Please count the lines in this listing that include the string "screenshot", and give only the number.

## Data records:
════════════════════
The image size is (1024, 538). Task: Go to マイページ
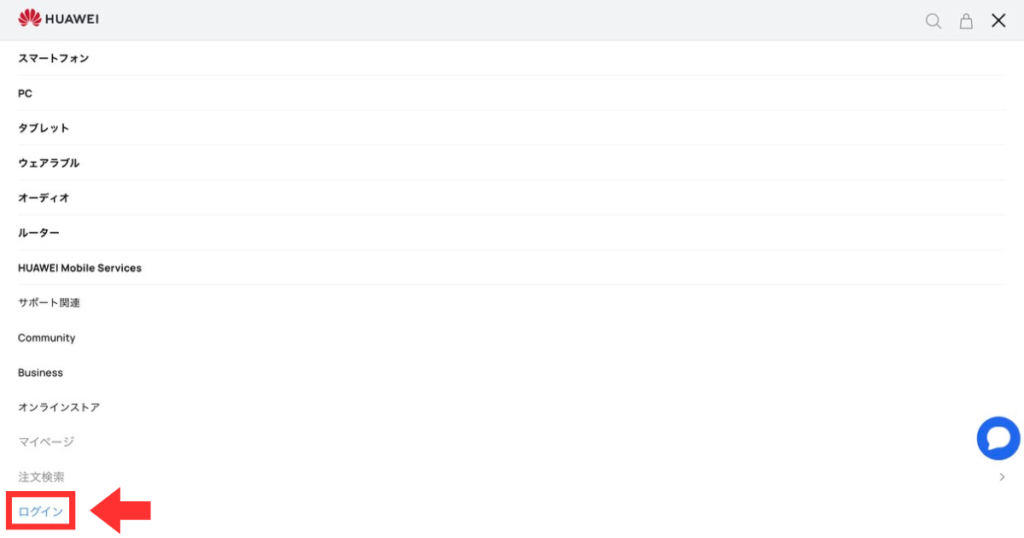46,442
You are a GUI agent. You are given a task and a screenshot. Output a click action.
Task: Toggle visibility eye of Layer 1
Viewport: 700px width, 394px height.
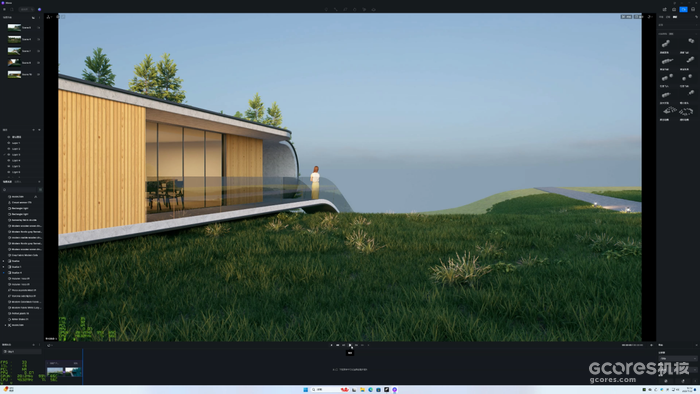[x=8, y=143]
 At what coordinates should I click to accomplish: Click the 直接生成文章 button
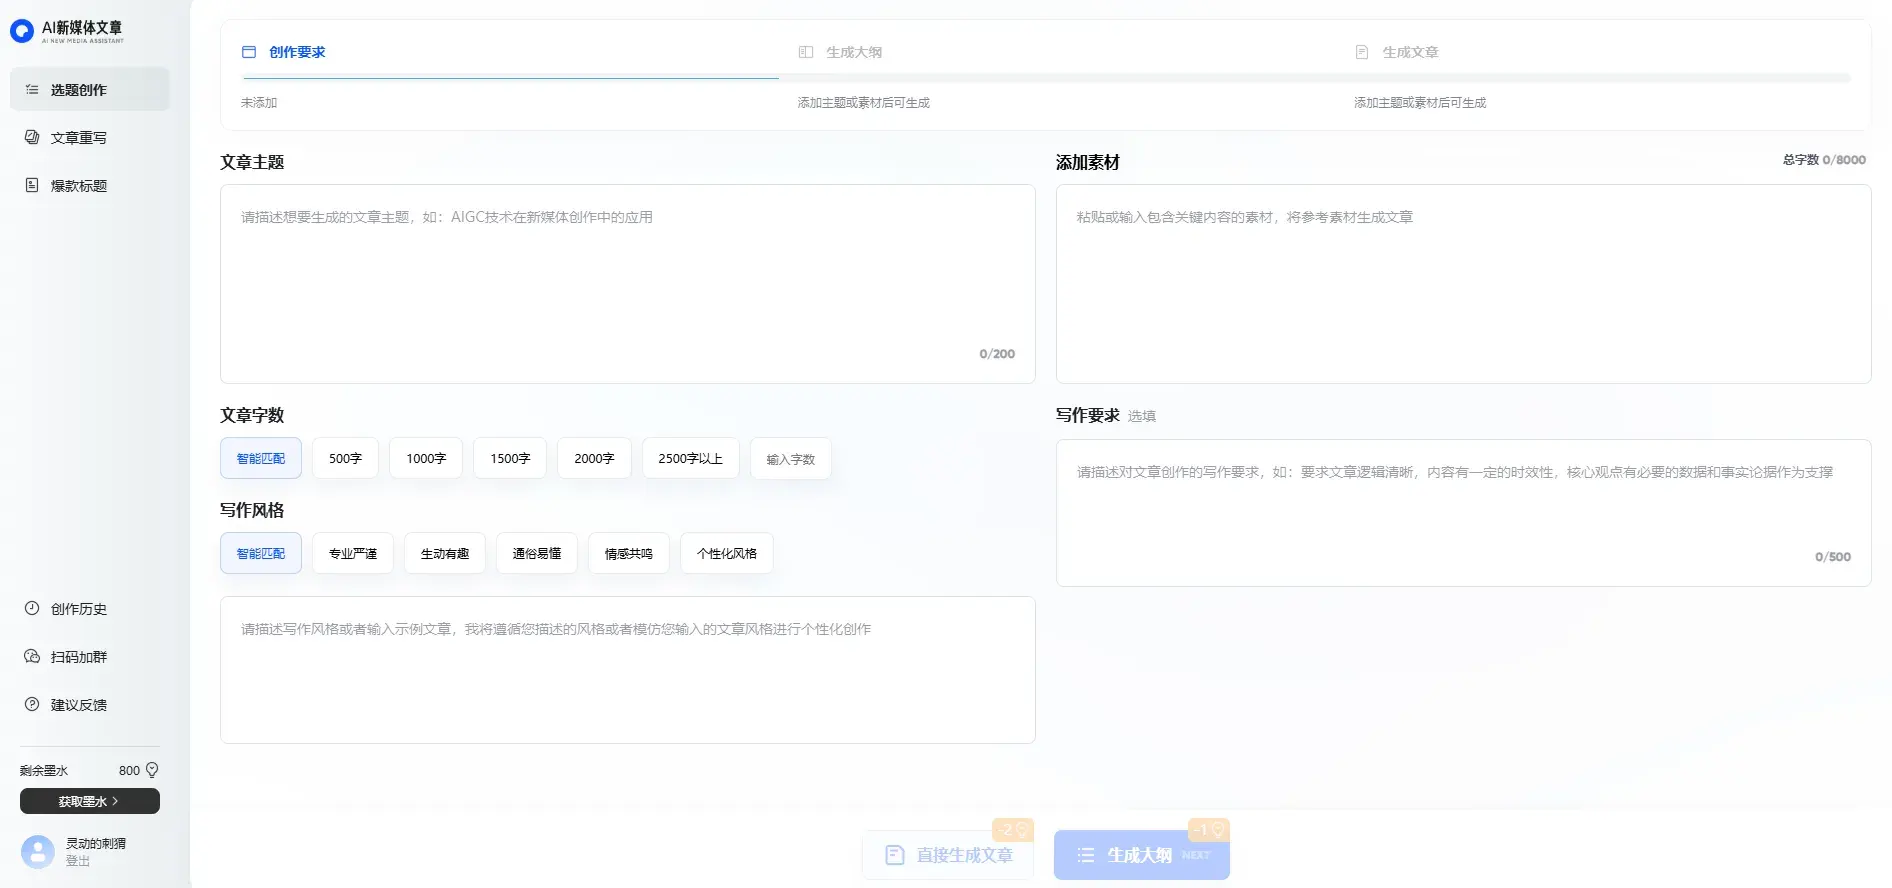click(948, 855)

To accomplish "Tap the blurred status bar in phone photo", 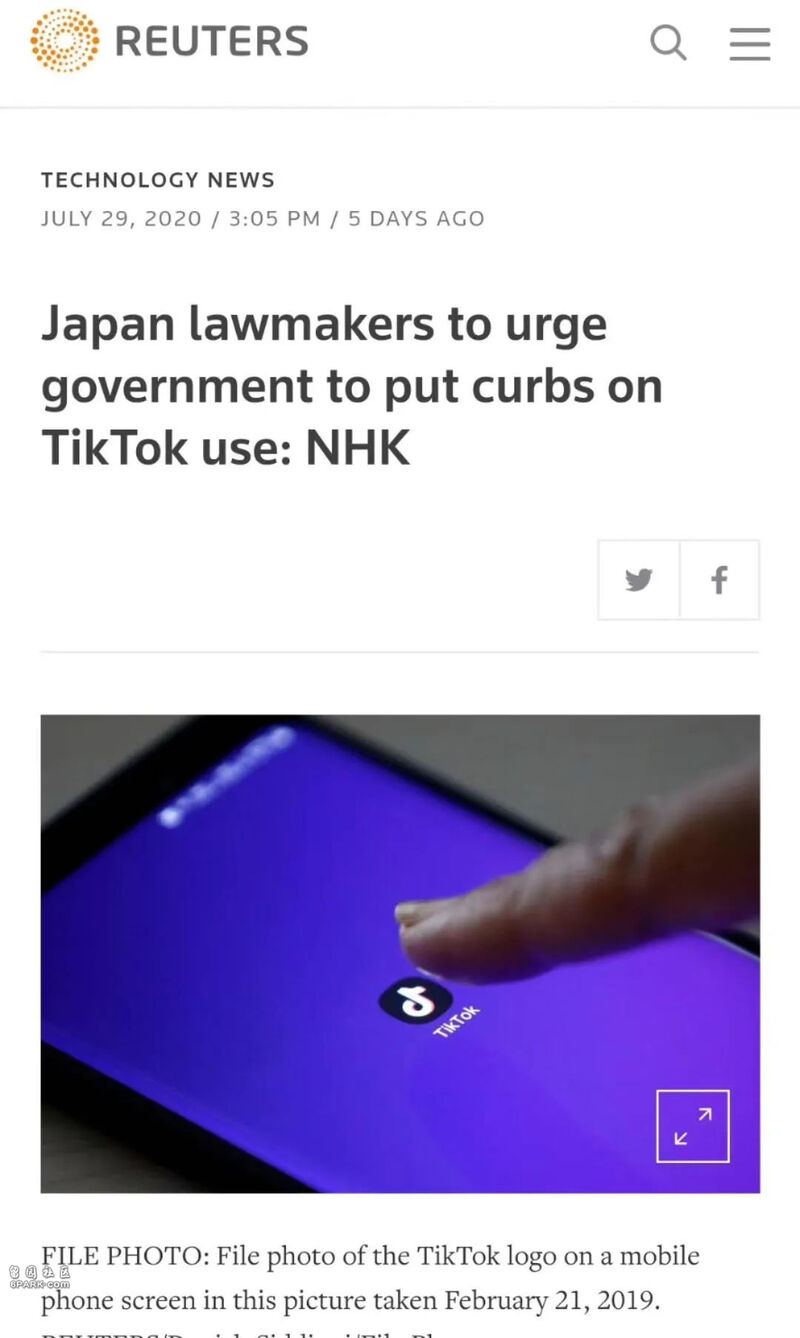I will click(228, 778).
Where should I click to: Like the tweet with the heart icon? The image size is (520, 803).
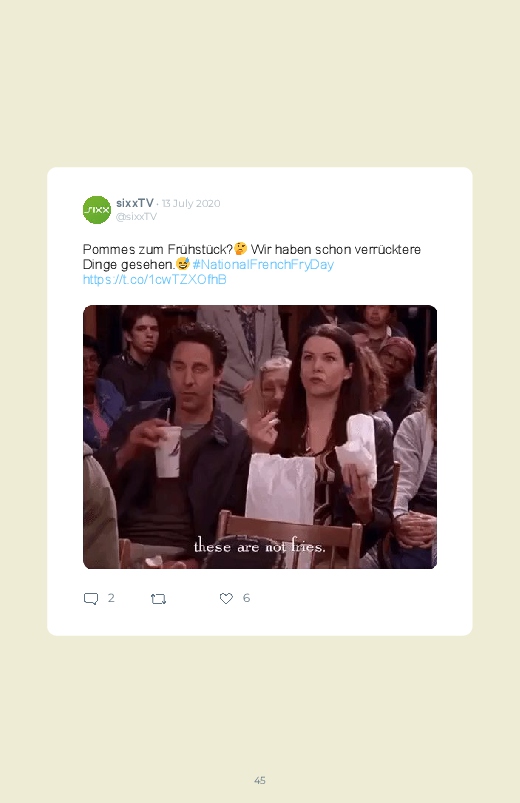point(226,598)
════════════════════
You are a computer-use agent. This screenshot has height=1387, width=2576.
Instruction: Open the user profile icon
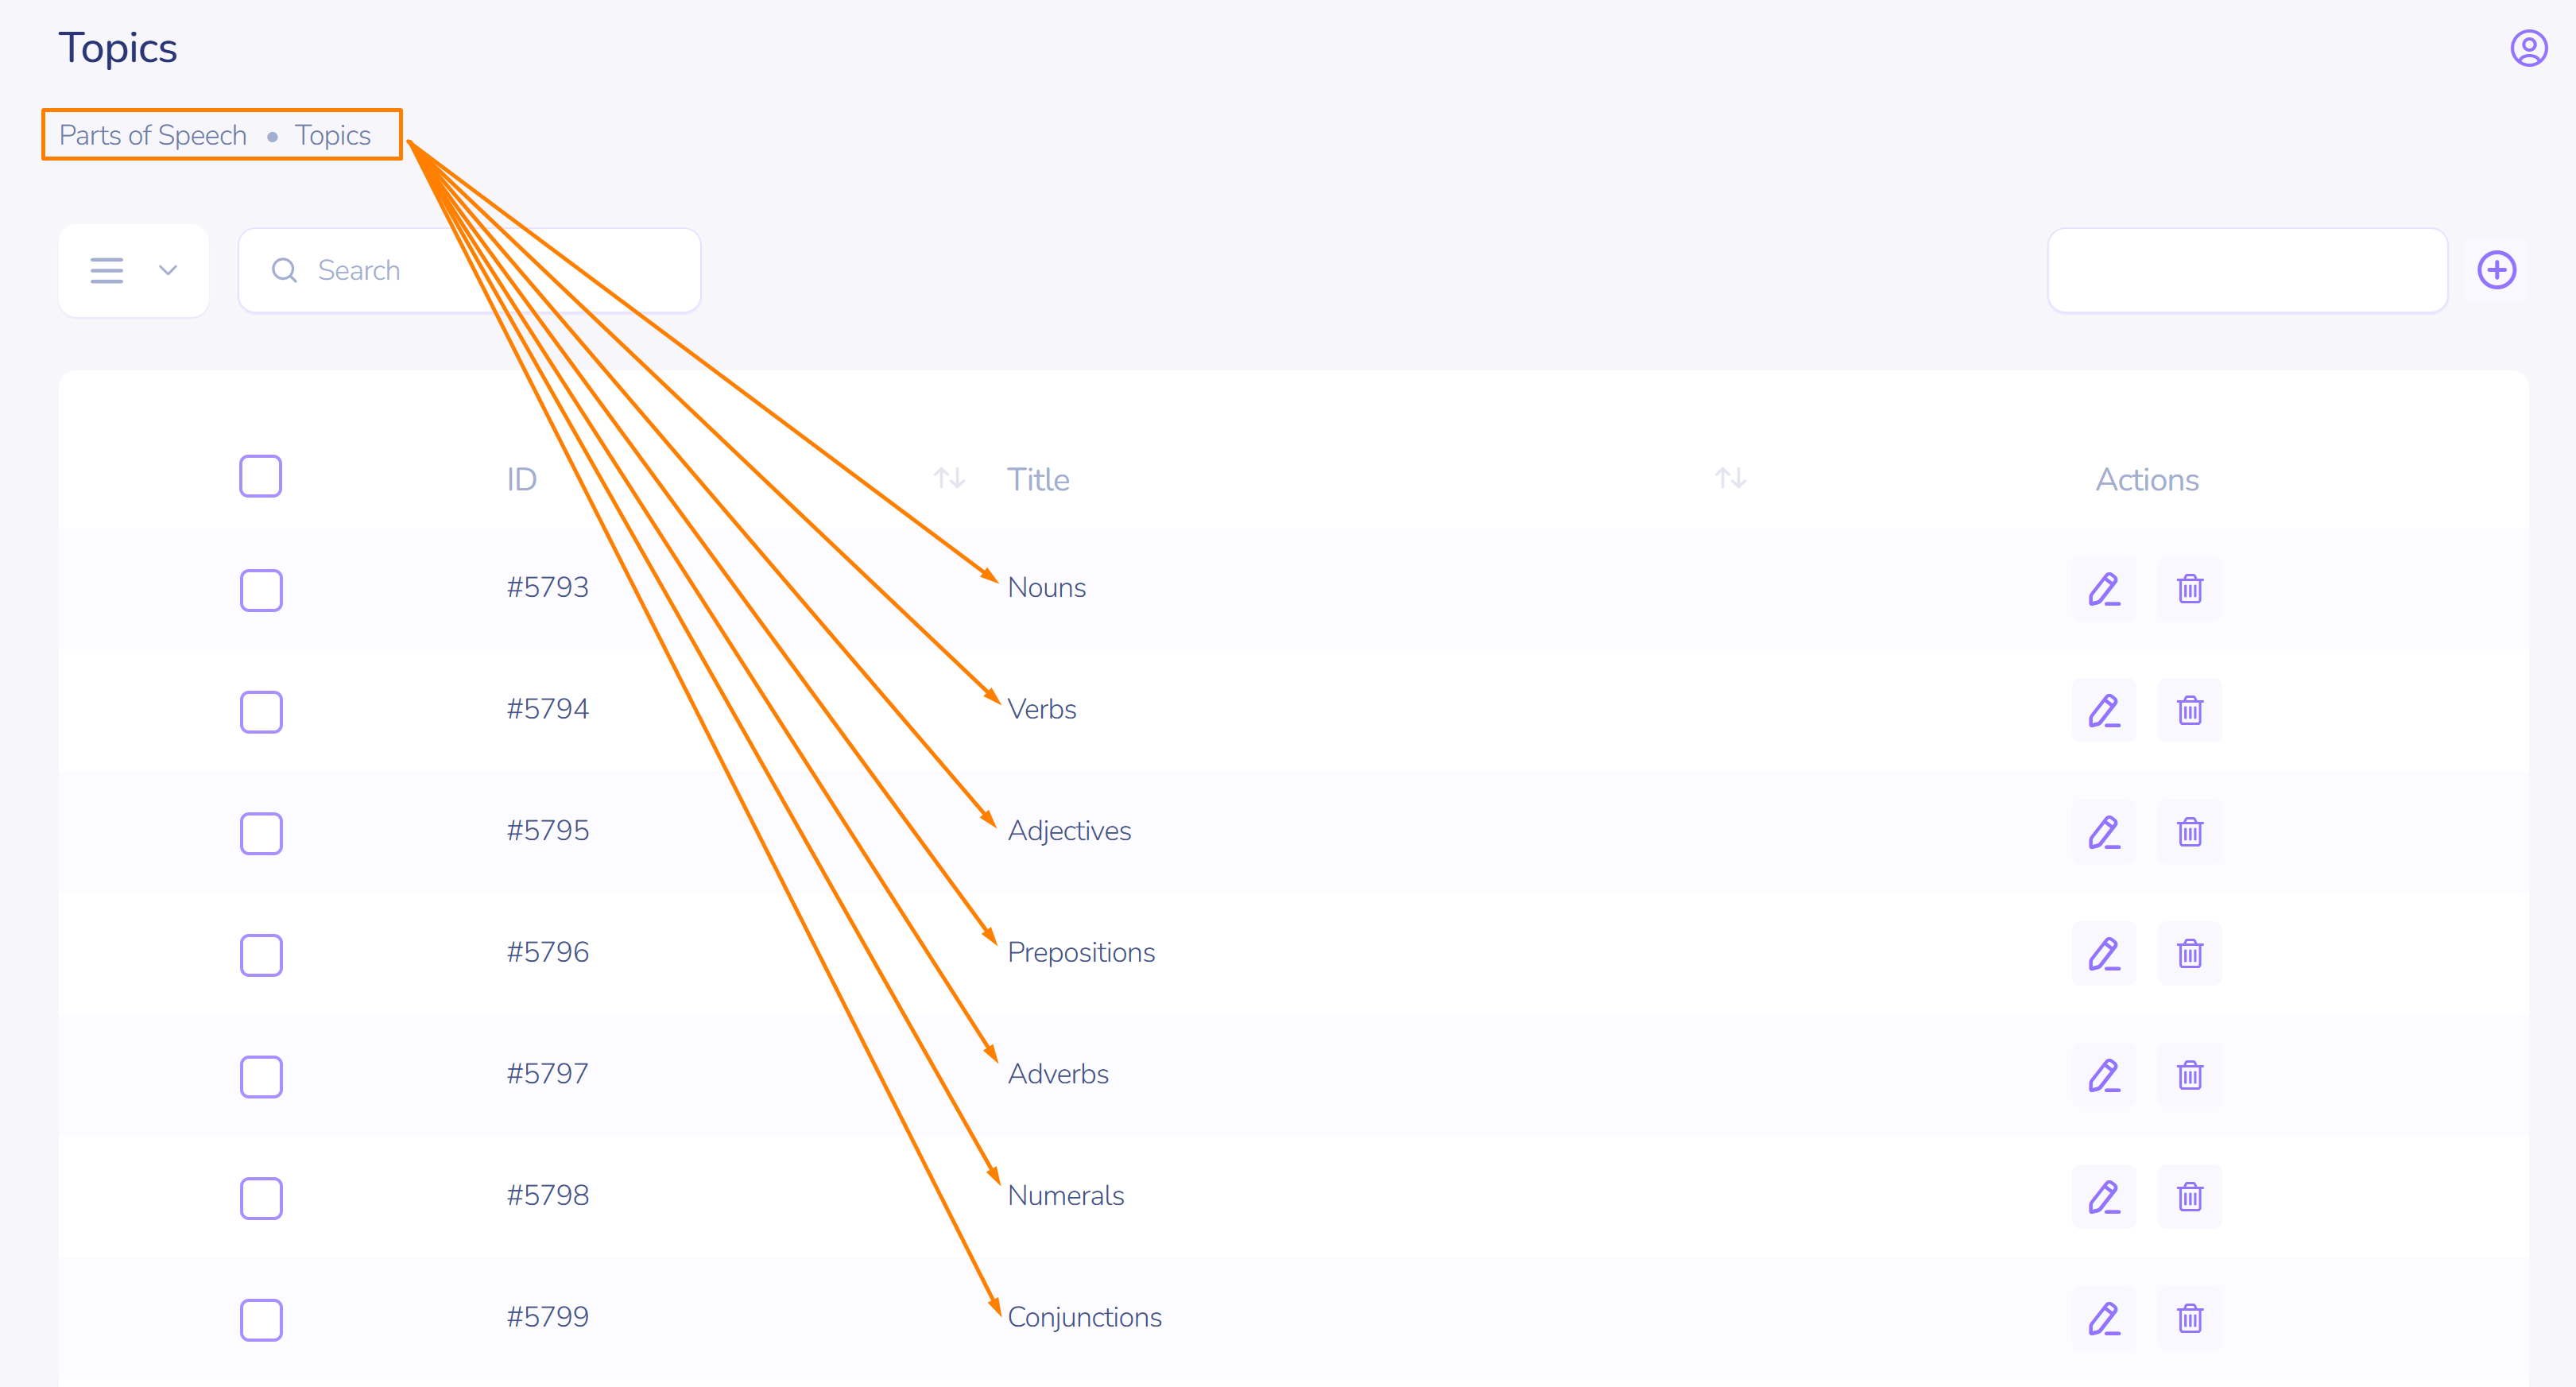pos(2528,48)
════════════════════
## Solution to this task:
2